#### [Given data]
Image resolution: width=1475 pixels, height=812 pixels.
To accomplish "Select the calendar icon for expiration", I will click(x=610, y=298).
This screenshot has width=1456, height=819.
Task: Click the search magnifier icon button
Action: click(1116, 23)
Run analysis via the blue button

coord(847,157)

#### [Task brief]
Write the data back out verbatim.

#### [Written solution]
Image resolution: width=1475 pixels, height=812 pixels.
To accomplish "Select the calendar icon for expiration", I will click(x=610, y=298).
This screenshot has width=1456, height=819.
Task: Click the search magnifier icon button
Action: click(1116, 23)
Run analysis via the blue button

coord(847,157)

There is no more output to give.